Decision of the Court
¶20 Just as Father has failed to show that mistake, inadvertence,
surprise, or excusable neglect exists, he fails to show that a meritorious
defense to the underlying claim exists. In fact, Father does not advance any
defense to the underlying claims. He does not argue that either element of
severance was improperly decided under A.R.S. § 8-533(B): that the
statutory grounds for severance were not met, or that severance was not in
the best interest of the child.
¶21 As to the statutory ground, the evidence supports the
superior court’s finding that “[t]he child has been in an out-of-home
placement longer than nine months,” “[t]he Department made diligent
efforts to provide appropriate reunification services,” and “[Father]

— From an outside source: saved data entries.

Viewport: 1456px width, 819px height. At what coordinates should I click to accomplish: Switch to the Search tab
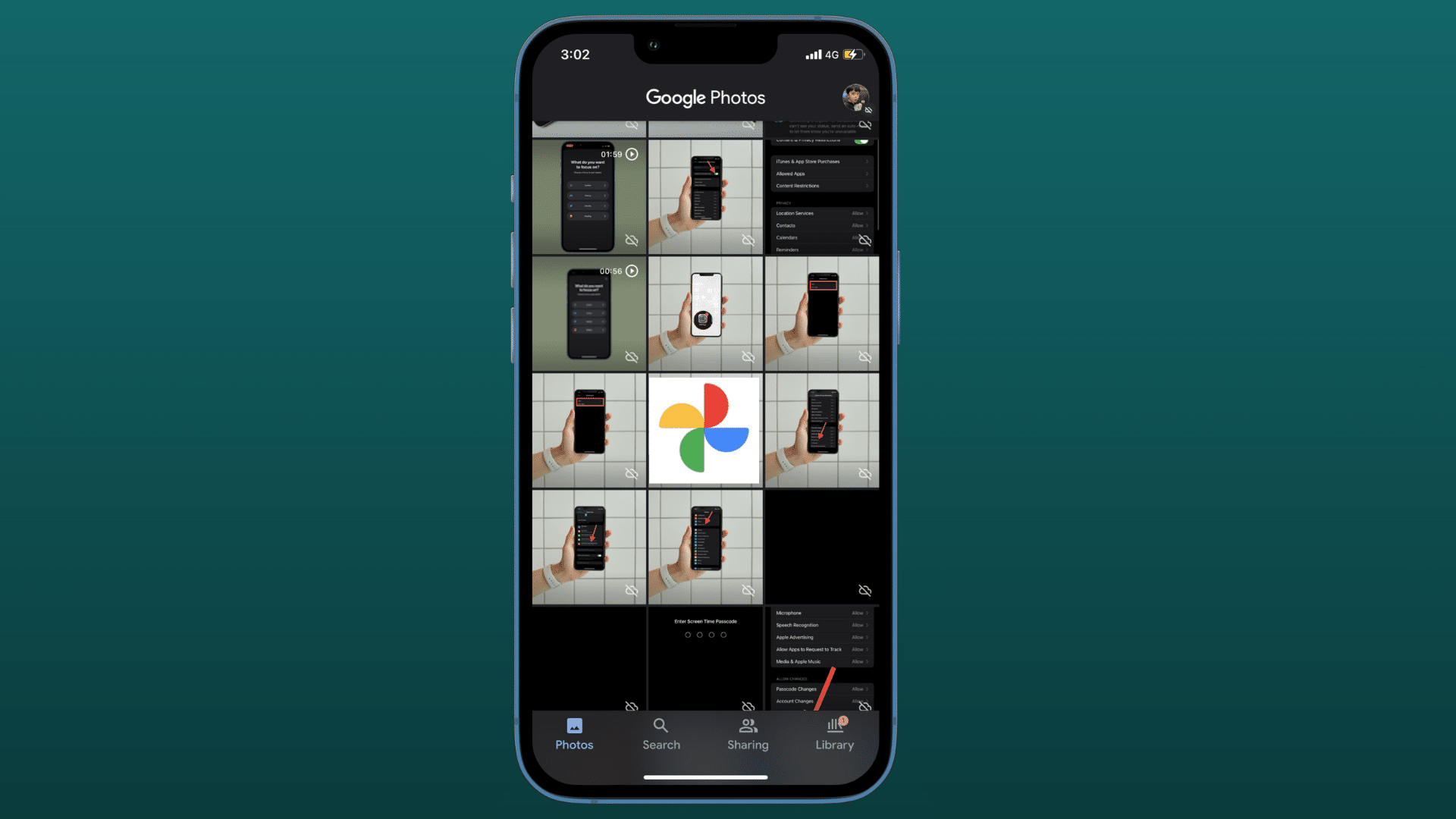[x=661, y=732]
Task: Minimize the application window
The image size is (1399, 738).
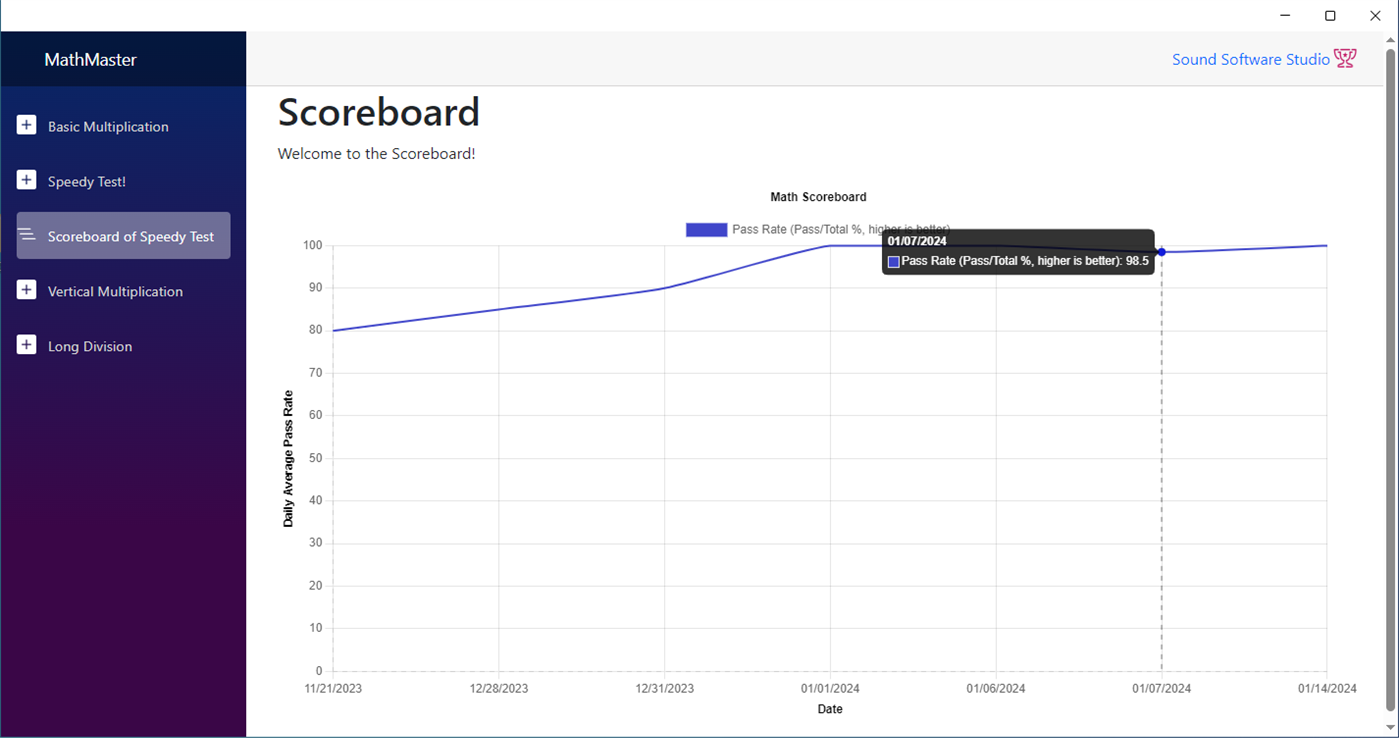Action: pos(1285,15)
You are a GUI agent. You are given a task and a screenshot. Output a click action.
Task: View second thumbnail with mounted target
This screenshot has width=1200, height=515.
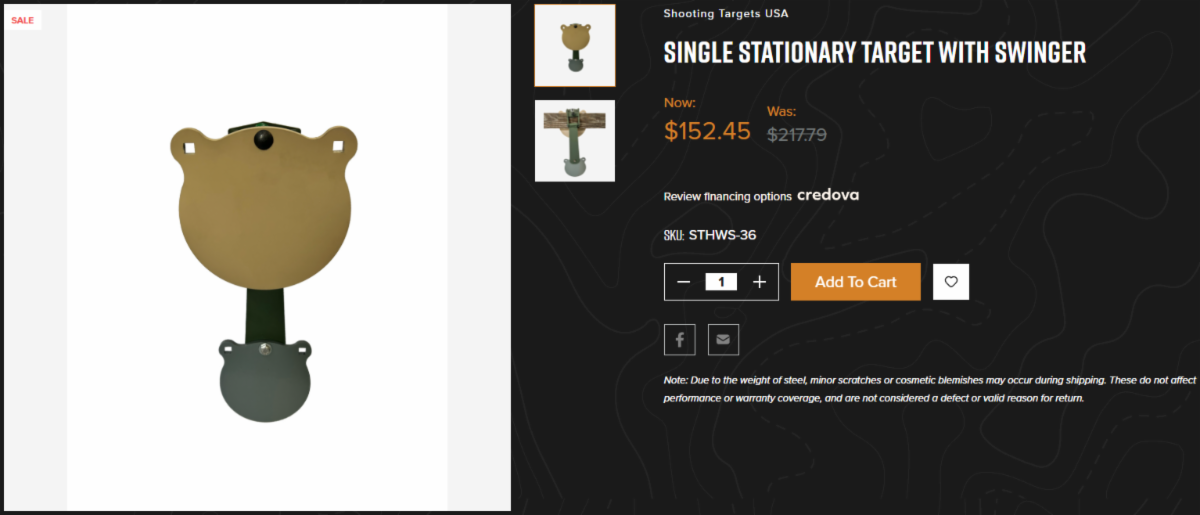(x=575, y=140)
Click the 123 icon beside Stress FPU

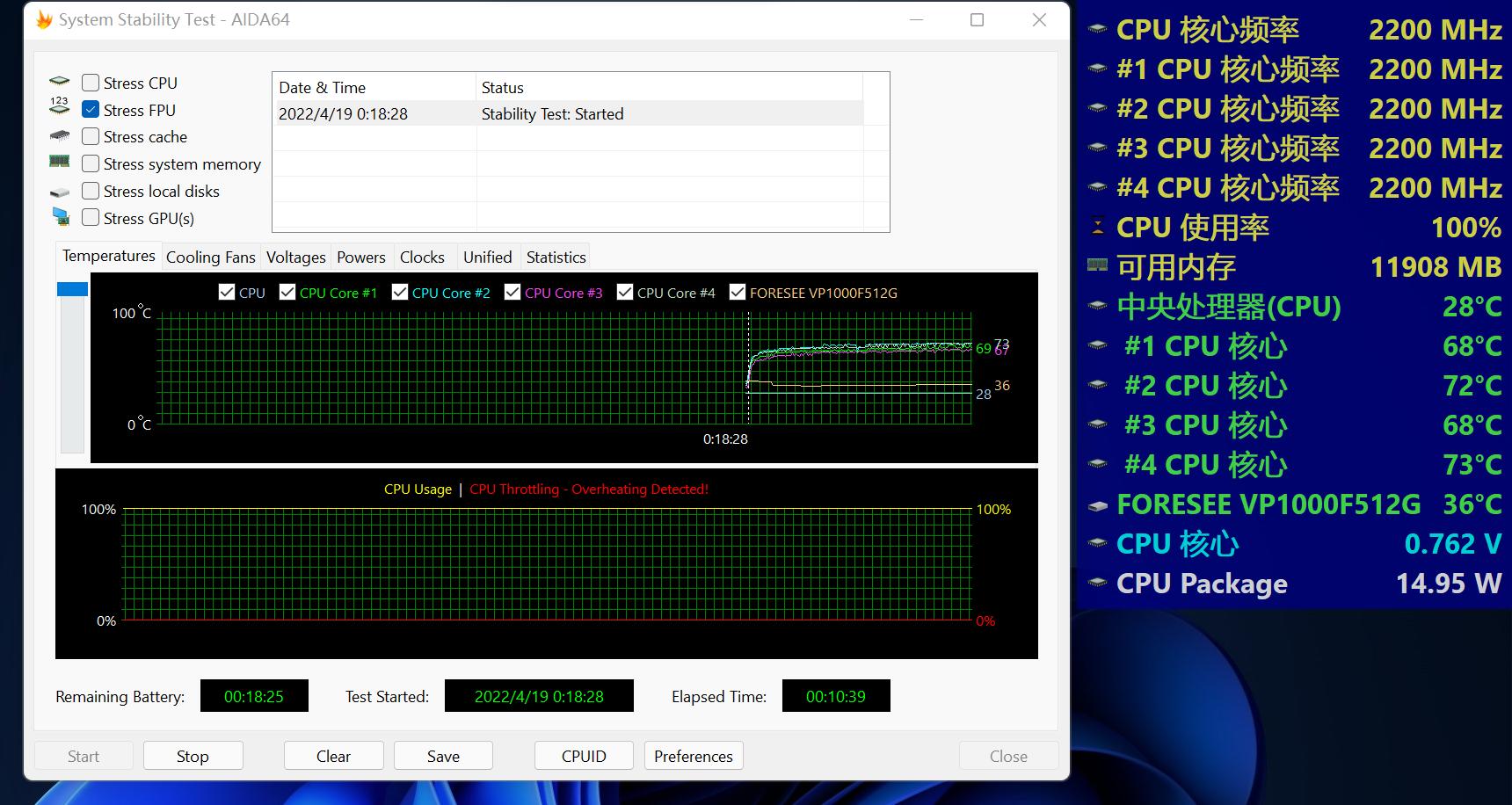pos(59,106)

substantially neglected to remedy the circumstances that caused the child
to be in an out-of-home placement.” The evidence also supports the
superior court’s finding that severance of parental rights would be in J.E.’s
best interest. Specifically, the superior court found, among other facts, it “is
in the minor child’s best interests” for termination to occur; termination of
parental rights would benefit the child because it “would allow the case
plan of adoption to go forward, which would provide the child with
permanency and stability”; and “[t]he child is currently residing in an
adoptive placement which is meeting all of his needs.” Father has failed to
show a meritorious defense exists. We find that the superior court did not
abuse its discretion in determining that Father lacked good cause for his
failure to appear at the severance hearing, and the superior court did not
abuse its discretion in subsequently severing Father’s parental rights.
CONCLUSION
¶22 For the foregoing reasons, we affirm the superior court’s
order severing Father’s parental rights to J.E.